Il presidente dell’Eurogruppo al Parlamento Ue cita Karl Marx e afferma:
“Il 2012 anno di risultati positivi, ma ci vuole una maggiore dimensione sociale”
L’Eurozona è salva e più stabile, la Grecia è costretta a grandi sacrifici ma non è fallita, il processo di creazione dell’unione bancaria è stato avviato. I paesi dell’Ue e dell’area euro possono tirare un sospiro di sollievo: non c’è stata nessuna crisi dell’Euro né ci sarà. Jean-Claude Juncker fa il punto della situazione al Parlamento europeo, nel corso della sua ultima audizione in commissione Problemi economici da presidente dell’Eurogruppo. Il 21 gennaio lascerà il posto che occupa dal 2005. “Abbiamo preso decisioni lungimiranti e stabilizzato la zona euro”, tiene a sottolineare Juncker. “Il 2012 è stato un anno di risultati positivi”, e di conseguenza “iniziamo il 2013 in una situazione nettamente migliore rispetto all’anno scorso”. Questi dati non devono comunque far abbassare la guardia: “I tempi restano difficili, e non dobbiamo dare l’impressione che il peggio sia passato”.
Occorre dunque proseguire nel processo di integrazione europea, a cominciare dall’unione bancaria. Il meccanismo unico di supervisione ha segnato l’avvio di un percorso, ma “non si può pensare di avere una sorveglianza bancaria senza riflettere su un meccanismo di garanzia per i depositi e un fondi di risoluzione”. Dare corpo a progetti e strategie ed evitare che si abbiamo azioni isolate ed estemporanee, dunque.

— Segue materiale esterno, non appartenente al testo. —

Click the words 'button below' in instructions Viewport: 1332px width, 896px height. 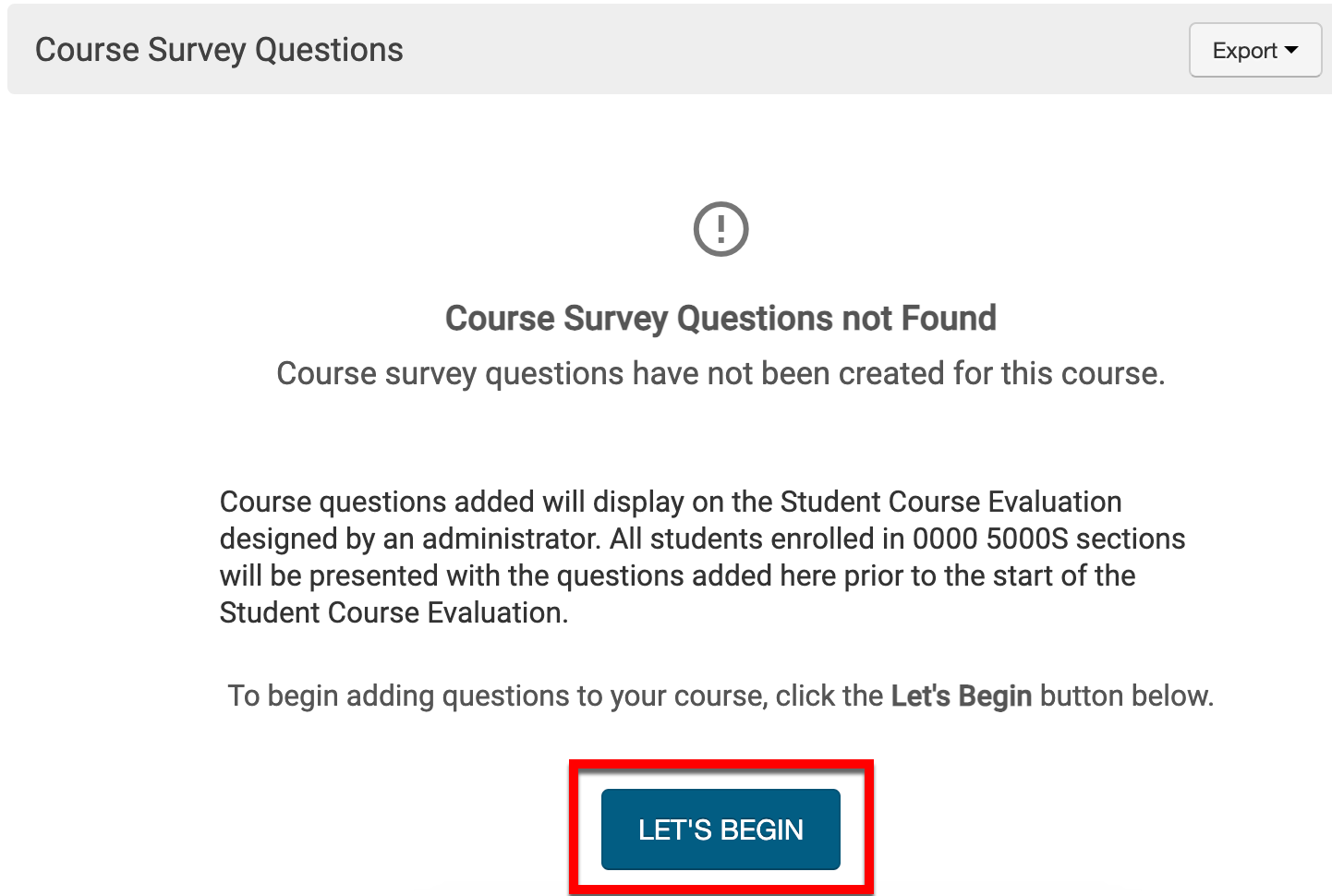(x=1125, y=696)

E poi, vanno attuate riforme credibili del mercato del lavoro che permettano il recupero di forza lavoro. “Credo che stiamo sottovalutando il problema della disoccupazione, che ci schiaccia”. La situazione, denuncia Juncker, “è drammatica: avevamo detto che l’euro avrebbe riequilibrato la società e invece la mancanza di lavoro aumenta”. Ancora, l’Europa deve imparare ad essere più forte sul fronte industriale. “Occorre dare vita a una politica industriale dell’Unione europea, che non abbiamo”. L’Ue, lamenta il presidente dell’Eurogruppo, “nel momento in cui ripartirà l’economia si troverà a dover importare acciaio”. Un paradosso, se si pensa che l’attuale Unione europea prima ancora di essere Comunità economica europea (Cee) fu Comunità del carbone e dell’acciaio (Ceca).
Nel compito non semplice di stabilizzare ancora di più l’Europa e la sua moneta, il completamento dell’unione economica e monetaria deve comprendere “la dimensione sociale”, quella che a detta di Juncker è oggi “l’elemento carente”. Si rende necessario garantire un pacchetto “pan-europeo” di “diritti sociali per i lavoratori”, e rispondere alle “rivendicazioni essenziali di salario minimo legale in tutta l’area dell’eurozona”. Altrimenti, avverte Juncker, “rischiamo di perdere la nostra credibilità e, per dirla alla Marx, il sostegno della classe operaia”. Un messaggio non nuovo quello di Juncker, il primo a dire, fin da subito, che questa crisi rischia di rimettere in discussione il sistema di coesione sociale europeo. Una cosa da evitare. “Non bisogna credere che sarebbe giusto avere politiche di austerità che chiedono i più grandi sforzi ai più deboli”. Le conseguenze della crisi, scandisce, “deve ricadere sui più forti: questa è solidarietà sociale”. Juncker lascia così, con questo programma per i Paesi membri e, soprattutto per chi dovrà avere il compito di assumere la guida dell’Eurogruppo e traghettare l’Europa fuori dalla crisi. Quel qualcuno sembra essere sempre più l’attuale ministro delle finanze olandese, Jeroen Dijsselbloem. “Parlerò al mio successore in una lingua del Benelux su quello che penso si dovrebbe fare”, dice Juncker. Nomi non ne fa, ma aggiunge che la persona con cui parlerà sarà “più un lui che una lei”.